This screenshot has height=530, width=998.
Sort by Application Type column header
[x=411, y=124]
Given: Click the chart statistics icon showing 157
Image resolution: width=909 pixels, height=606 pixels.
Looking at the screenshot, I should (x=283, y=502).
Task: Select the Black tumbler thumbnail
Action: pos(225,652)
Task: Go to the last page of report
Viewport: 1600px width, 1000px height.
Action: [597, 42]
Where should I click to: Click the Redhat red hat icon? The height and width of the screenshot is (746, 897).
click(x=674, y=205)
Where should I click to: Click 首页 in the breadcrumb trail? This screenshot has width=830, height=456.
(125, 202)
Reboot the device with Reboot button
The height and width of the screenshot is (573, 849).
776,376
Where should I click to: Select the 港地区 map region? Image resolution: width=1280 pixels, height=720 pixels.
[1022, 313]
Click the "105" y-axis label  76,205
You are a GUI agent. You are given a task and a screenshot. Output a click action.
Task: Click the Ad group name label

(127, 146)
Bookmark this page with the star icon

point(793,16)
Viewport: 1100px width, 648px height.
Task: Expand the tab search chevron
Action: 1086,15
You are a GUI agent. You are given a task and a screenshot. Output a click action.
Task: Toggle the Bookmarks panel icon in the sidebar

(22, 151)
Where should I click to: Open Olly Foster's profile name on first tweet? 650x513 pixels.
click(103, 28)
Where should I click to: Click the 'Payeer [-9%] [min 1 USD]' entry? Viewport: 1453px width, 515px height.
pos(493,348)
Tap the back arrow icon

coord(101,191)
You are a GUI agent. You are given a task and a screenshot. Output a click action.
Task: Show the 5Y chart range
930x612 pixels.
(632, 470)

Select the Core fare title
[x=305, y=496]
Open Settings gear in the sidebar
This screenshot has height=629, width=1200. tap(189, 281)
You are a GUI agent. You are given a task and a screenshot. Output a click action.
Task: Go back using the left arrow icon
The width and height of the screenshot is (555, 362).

__WHAT IS BEING ASKED__
Return the listing's lines unchanged. Begin with its first line and stop after the line that contains "Action: pos(225,652)".

__ANSWER__
This screenshot has height=530, width=998.
Sort by Application Type column header
[x=411, y=124]
Given: Click the chart statistics icon showing 157
Image resolution: width=909 pixels, height=606 pixels.
Looking at the screenshot, I should (x=283, y=502).
Task: Select the Black tumbler thumbnail
Action: pos(225,652)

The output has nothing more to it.